▸ Page extract
If anyone has anything that they would like to add regarding my original question, I would appreciate it.


2+2+2 subtract the value of the dollar + 1. Whoops Sorry I was just adding to the original post!!! LOL!!! From one that knows little to another, if it made you money no problem, if your happy with the allocation no problem, if you look at your account and don't mind the larger fluctuation no problem, if you have many years left before retirment no problem, if you continue to cost average no problem. If you die young and give all your money to Cowboy no problem. It doesn't matter if your dumb or smart money to me, it is all green and I accept it. If your married and ever get divorced watch the market when it is down sign divorce papers at that time! LOL!!!! If you don't like the advice I have given you, just ignore it! :DBy the way Merry Christmas & a Happy New Year!!!!!!!!!!!!!!!!!!!!!!!!! If you get a hitch in your giddy-up just ride it out Cowboy style!! Northern USA in a heat wave, oil is going to go down meaning what? Get off your G, F and get into your CSI till at least next week! Help that fat @#* Santa with the rally!! "Hey Cowboy your gettin a little carried away." "No I ain't Jim Bob! I just want to wish him a Merry Redneck Christmas. By the way do you have those passes to the Federal pen to see Mommain Kansas!" "Yep gottum right here, Cowboy!" "Well, click them slippers and lets go then!" HO!HO!HO!HO!

▸ Data block
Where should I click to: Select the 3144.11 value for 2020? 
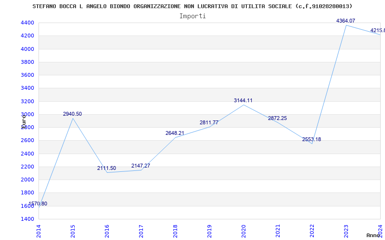pyautogui.click(x=243, y=100)
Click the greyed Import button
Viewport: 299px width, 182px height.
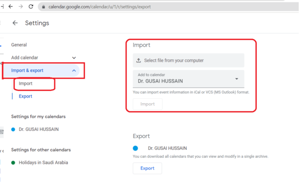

▸ Task objective
According to the forum post, when should someone who is married and getting divorced sign the divorce papers?

▸ Reply to the exercise
When the market is down.